# Romance in the Kitchen



## foodnfoto (Jan 1, 2001)

Have any of you found your true love while working in a professional (or non-) kitchen? 
What about the "Romeo and Juliet" scenario of front- and back-of-the-house romance?
I met my future husband while working as a chef-he applied for a job and was a great hire. 
Funny, we can't seem to work in the kitchen together anymore. Lots of "You're not going to do it like that, are you?" I guess it's because I'm not his boss anymore.


----------



## momoreg (Mar 4, 2000)

I met my husband while working at a wedding for 700. He was a former employee of the company, and still worked part-time at parties. He was outside working the grill, and I approached him, and since he looked like he knew what he was doing, I asked if that was his profession. He said he used to cook full-time, but now he works with computers. So I said, "oh, so you just need extra money to support your family, right?". As soon as he said he wasn't married, the rest was history.


----------



## nicko (Oct 5, 2001)

Those are great stories. I especially agree with the idea that it is good to marry someone who has a working knowledge of the industry.

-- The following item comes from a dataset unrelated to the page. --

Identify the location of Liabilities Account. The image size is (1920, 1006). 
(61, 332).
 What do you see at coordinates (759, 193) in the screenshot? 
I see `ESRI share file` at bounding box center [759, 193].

I had a hard and fast rule about never dating in the work place. I broke it one time and only once. I met my wife at Church.  If it helps any I think she married me for my cooking


----------



## anneke (Jan 5, 2001)

I also did not date in the workplace. Until I met my husband that is! I guess when it's meant to be, it's just meant to be! Of course we were both students working for the government at the time, in the summer and part time during school so it doesn't really count! 

He also married me for my cooking. I married him because he's my most enthusiastic customer!


----------